Where the Water Waits

In Where the Water Waits, photographer Michael Behlen explores California's Millerton Lake as a landscape suspended between control and uncertainty. Created over three years using rare monochromatic Polaroid Reclaimed Blue film, the project captures the reservoir during storms, transforming a heavily engineered water system into an atmospheric meditation on impermanence, memory, and the ever-changing relationship between land and water.

Photography Michael Behlen


Where the Water Waits is a three-year-long photographic study of Millerton Lake in California’s Central Valley, a reservoir created by Friant Dam in 1942 as part of the Central Valley Project, a federal system built to store, control, and move water across the state. At Friant, the San Joaquin River is not so much carried as it is paused, its flow held in suspension before being released into the canals that distribute water across the valley floor.

All of the photographs were made during storms, when the reservoir is at its most unstable and least legible. Wind moves across the surface of the water, rain compresses the foothills into the atmosphere, and the horizon begins to dissolve. Under these conditions, the reservoir resists the conventions of Western landscape photography — clarity, distance, and mastery — and instead becomes a shifting field of tone and reflection where water, sky, and land continually fold into one another.

These conditions exist within a longer temporal rhythm that shapes the reservoir over time. Between years of abundance and years of drought, the lake expands and recedes in cycles. Shorelines advance and withdraw, continually redrawing themselves against the foothills. What appears fixed is, in fact, provisional: a landscape shaped as much by variability as by control, defined through accumulation and absence.

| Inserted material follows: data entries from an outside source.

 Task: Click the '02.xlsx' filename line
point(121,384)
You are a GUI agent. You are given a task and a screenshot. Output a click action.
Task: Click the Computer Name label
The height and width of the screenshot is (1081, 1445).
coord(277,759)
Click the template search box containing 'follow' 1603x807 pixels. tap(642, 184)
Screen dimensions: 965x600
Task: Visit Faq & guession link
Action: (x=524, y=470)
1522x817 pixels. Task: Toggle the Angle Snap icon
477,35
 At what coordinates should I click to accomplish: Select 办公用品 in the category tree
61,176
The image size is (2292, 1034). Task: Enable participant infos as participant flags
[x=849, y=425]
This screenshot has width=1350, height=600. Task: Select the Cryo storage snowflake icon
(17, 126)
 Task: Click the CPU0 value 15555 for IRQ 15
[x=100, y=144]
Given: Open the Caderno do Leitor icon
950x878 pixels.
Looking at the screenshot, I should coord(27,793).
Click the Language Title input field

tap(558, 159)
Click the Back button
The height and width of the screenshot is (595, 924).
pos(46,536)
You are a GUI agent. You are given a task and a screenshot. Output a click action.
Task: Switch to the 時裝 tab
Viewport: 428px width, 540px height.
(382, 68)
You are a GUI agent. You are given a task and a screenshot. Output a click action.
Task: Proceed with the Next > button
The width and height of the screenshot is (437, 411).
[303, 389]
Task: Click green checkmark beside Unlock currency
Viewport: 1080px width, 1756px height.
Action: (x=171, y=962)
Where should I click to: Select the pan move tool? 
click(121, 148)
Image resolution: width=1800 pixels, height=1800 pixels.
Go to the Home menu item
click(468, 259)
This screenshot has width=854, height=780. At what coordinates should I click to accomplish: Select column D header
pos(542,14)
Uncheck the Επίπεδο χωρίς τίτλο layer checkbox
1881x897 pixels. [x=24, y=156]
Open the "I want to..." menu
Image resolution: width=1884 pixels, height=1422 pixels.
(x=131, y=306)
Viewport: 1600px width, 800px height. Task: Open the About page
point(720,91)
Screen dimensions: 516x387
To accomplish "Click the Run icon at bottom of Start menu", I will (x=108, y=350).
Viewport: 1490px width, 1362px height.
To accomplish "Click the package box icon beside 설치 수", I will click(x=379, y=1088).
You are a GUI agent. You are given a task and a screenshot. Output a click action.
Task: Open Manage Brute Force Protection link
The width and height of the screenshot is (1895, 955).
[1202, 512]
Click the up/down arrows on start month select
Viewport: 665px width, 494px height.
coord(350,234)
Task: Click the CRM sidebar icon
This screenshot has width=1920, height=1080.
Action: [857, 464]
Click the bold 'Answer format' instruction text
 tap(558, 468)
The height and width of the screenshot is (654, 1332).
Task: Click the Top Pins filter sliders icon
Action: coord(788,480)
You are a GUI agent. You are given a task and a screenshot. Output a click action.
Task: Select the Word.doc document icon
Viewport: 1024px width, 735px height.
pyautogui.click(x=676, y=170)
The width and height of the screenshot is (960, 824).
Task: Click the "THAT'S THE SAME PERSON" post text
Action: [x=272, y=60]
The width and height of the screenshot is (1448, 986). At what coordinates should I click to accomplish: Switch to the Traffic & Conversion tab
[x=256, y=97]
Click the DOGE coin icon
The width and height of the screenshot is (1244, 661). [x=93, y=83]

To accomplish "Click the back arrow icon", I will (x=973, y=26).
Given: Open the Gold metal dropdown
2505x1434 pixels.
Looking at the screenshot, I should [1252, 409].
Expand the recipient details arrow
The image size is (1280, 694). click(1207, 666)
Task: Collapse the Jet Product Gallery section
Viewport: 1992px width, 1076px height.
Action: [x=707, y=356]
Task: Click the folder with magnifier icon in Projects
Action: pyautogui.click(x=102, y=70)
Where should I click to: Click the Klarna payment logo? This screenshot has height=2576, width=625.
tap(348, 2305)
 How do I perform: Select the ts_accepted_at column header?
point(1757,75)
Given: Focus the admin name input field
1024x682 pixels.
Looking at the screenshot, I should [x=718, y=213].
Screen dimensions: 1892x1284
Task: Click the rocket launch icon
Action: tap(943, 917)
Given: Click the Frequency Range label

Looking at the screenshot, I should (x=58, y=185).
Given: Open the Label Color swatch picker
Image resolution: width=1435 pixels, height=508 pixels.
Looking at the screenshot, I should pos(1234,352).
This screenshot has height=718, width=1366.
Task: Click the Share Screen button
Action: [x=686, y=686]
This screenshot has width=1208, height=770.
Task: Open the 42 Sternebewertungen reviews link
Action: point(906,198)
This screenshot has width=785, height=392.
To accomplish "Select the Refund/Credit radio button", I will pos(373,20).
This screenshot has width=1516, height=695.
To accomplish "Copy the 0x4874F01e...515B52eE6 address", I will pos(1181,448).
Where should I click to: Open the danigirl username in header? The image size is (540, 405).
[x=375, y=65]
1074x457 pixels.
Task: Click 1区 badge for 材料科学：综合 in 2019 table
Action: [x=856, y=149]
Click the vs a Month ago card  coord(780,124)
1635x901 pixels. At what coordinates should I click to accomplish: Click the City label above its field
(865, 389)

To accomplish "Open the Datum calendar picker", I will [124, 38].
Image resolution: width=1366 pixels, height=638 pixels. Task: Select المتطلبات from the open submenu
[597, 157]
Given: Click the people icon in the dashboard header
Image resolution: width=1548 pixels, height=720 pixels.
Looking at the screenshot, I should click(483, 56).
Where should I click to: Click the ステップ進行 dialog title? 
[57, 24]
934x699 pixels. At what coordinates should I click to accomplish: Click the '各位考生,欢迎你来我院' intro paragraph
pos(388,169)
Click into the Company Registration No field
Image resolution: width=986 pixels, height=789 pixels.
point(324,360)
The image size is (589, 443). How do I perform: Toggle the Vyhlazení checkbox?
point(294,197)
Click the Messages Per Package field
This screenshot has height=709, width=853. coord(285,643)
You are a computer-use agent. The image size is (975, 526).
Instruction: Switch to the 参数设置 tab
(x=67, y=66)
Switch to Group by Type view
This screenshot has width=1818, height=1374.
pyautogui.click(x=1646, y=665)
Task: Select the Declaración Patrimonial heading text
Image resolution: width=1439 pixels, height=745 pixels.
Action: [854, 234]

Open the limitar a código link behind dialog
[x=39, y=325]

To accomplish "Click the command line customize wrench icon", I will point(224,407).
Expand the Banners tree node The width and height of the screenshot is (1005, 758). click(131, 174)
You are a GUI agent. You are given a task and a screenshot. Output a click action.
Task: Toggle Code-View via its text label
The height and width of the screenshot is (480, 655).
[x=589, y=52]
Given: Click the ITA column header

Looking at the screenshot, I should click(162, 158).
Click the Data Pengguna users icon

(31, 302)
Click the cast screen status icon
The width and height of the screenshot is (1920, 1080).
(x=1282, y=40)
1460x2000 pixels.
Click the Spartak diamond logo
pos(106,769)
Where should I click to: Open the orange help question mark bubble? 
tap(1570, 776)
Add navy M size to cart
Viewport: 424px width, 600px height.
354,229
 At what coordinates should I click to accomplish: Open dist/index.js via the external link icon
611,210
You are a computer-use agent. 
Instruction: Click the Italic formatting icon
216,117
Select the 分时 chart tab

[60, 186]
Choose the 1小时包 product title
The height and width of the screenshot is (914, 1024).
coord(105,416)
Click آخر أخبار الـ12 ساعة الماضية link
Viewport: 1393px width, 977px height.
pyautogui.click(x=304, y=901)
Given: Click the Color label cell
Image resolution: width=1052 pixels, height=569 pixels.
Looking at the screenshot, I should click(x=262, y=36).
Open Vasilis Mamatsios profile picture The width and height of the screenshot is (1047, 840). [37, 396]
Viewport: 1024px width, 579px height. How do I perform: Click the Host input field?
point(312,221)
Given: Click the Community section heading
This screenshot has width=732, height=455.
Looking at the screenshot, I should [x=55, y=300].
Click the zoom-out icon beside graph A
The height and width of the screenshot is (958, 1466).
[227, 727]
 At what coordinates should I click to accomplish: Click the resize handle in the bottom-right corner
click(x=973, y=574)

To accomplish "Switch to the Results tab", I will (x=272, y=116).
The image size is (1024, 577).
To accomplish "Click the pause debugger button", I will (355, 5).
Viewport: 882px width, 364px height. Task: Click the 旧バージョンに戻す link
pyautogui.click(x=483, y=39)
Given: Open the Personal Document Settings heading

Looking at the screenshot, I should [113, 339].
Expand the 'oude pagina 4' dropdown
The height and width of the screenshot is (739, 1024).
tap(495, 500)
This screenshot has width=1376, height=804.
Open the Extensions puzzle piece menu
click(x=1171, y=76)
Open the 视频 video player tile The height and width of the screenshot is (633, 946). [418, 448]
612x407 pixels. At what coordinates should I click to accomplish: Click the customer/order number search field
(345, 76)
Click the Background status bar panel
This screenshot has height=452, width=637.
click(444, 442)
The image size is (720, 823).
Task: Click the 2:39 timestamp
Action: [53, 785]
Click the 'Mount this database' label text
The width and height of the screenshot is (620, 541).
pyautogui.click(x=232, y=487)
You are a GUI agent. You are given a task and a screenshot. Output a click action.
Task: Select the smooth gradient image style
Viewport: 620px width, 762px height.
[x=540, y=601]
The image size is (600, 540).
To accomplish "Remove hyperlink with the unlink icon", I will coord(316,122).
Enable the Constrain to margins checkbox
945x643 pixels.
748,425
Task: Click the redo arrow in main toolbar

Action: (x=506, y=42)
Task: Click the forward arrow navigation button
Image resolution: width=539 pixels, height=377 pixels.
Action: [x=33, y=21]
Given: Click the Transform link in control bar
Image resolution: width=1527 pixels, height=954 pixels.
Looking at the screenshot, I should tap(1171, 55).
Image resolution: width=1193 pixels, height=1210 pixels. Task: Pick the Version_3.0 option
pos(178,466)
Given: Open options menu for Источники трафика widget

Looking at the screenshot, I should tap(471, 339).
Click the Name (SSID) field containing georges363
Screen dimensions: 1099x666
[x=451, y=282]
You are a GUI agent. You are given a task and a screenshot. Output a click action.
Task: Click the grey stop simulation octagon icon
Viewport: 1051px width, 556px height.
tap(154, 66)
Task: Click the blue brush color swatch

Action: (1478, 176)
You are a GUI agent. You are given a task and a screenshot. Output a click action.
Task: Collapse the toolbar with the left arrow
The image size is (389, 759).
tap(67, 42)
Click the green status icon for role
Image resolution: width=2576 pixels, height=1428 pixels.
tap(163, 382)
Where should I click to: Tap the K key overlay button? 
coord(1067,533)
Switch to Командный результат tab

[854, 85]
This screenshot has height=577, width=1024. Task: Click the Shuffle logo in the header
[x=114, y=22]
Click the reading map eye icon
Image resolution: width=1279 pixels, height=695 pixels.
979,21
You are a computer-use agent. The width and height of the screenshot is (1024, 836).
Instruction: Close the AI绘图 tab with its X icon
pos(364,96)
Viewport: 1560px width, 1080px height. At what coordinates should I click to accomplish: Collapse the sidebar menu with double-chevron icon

The work is made using Polaroid Reclaimed Blue, a monochromatic instant film produced by Polaroid as a limited experimental batch from salvaged production materials. The emulsion was never intended to exist as a permanent stock and renders the landscape almost entirely in shades of blue, stripping away the descriptive colour that typically anchors an image to a specific time and place while echoing early photographic experiments with light-sensitive chemistry.

What remains is a landscape that resists being fixed in time. The reservoir holds not only water, but a set of conditions that shift between visibility and obscurity, stability and change, control and uncertainty. In these images, the act of looking becomes provisional, shaped by the same forces that continue to alter the land itself.



All of the photographs were made during storms, when the reservoir is at its most unstable and least legible.



The work is made using Polaroid Reclaimed Blue, a monochromatic instant film produced by Polaroid as a limited experimental batch from salvaged production materials.



About Michael

Michael Behlen is a photographer, curator, and publisher whose practice explores perception, temporality, and presence through analog photographic processes, particularly Polaroid instant film. Rooted in metaphysical and phenomenological inquiry, his work approaches photography as a contemplative discipline centered on stillness, uncertainty, memory, and material transformation.

Behlen’s practice is deeply tied to the physical limitations and unpredictability of instant film. Chemical drift, surface imperfections, and unstable emulsions are embraced as essential components of the image, reflecting broader themes of impermanence, fragility, and the passage of time. His work often focuses on the environmental and psychological landscapes of California’s Central Valley and Sierra Nevada regions.